● **Task prompt**
Write out each of the records below word for word, with every line in its original order.
======== Entries shown ========
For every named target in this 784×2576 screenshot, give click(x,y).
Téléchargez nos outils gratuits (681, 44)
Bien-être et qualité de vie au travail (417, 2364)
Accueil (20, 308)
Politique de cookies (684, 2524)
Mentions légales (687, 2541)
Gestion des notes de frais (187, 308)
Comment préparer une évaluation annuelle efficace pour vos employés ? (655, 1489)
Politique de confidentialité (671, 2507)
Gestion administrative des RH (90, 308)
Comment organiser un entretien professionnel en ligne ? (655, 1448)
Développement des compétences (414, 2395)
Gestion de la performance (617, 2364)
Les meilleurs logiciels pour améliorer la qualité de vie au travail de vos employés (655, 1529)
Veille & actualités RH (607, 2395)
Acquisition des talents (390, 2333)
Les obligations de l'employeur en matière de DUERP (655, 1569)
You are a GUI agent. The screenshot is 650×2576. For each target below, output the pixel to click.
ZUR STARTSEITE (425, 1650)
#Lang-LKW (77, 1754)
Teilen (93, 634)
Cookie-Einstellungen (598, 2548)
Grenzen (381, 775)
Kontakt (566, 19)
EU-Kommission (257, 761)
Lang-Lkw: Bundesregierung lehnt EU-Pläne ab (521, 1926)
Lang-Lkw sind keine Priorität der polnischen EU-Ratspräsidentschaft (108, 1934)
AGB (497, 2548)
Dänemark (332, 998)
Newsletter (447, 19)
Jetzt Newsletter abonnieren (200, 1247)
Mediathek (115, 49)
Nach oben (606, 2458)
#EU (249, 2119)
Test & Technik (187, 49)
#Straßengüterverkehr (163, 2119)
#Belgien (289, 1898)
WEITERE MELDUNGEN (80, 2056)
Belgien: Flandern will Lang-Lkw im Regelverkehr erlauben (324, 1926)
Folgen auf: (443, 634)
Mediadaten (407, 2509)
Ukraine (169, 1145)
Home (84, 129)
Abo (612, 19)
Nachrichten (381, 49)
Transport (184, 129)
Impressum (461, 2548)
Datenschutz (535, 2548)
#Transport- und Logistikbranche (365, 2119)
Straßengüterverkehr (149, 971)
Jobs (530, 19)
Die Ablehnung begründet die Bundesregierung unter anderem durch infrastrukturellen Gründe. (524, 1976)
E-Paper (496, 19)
========
● **Written response**
For every named target in this 784×2576 screenshot, give click(x,y).
Téléchargez nos outils gratuits (681, 44)
Bien-être et qualité de vie au travail (417, 2364)
Accueil (20, 308)
Politique de cookies (684, 2524)
Mentions légales (687, 2541)
Gestion des notes de frais (187, 308)
Comment préparer une évaluation annuelle efficace pour vos employés ? (655, 1489)
Politique de confidentialité (671, 2507)
Gestion administrative des RH (90, 308)
Comment organiser un entretien professionnel en ligne ? (655, 1448)
Développement des compétences (414, 2395)
Gestion de la performance (617, 2364)
Les meilleurs logiciels pour améliorer la qualité de vie au travail de vos employés (655, 1529)
Veille & actualités RH (607, 2395)
Acquisition des talents (390, 2333)
Les obligations de l'employeur en matière de DUERP (655, 1569)
You are a GUI agent. The screenshot is 650×2576. For each target below, output the pixel to click.
ZUR STARTSEITE (425, 1650)
#Lang-LKW (77, 1754)
Teilen (93, 634)
Cookie-Einstellungen (598, 2548)
Grenzen (381, 775)
Kontakt (566, 19)
EU-Kommission (257, 761)
Lang-Lkw: Bundesregierung lehnt EU-Pläne ab (521, 1926)
Lang-Lkw sind keine Priorität der polnischen EU-Ratspräsidentschaft (108, 1934)
AGB (497, 2548)
Dänemark (332, 998)
Newsletter (447, 19)
Jetzt Newsletter abonnieren (200, 1247)
Mediathek (115, 49)
Nach oben (606, 2458)
#EU (249, 2119)
Test & Technik (187, 49)
#Straßengüterverkehr (163, 2119)
#Belgien (289, 1898)
WEITERE MELDUNGEN (80, 2056)
Belgien: Flandern will Lang-Lkw im Regelverkehr erlauben (324, 1926)
Folgen auf: (443, 634)
Mediadaten (407, 2509)
Ukraine (169, 1145)
Home (84, 129)
Abo (612, 19)
Nachrichten (381, 49)
Transport (184, 129)
Impressum (461, 2548)
Datenschutz (535, 2548)
#Transport- und Logistikbranche (365, 2119)
Straßengüterverkehr (149, 971)
Jobs (530, 19)
Die Ablehnung begründet die Bundesregierung unter anderem durch infrastrukturellen Gründe. (524, 1976)
E-Paper (496, 19)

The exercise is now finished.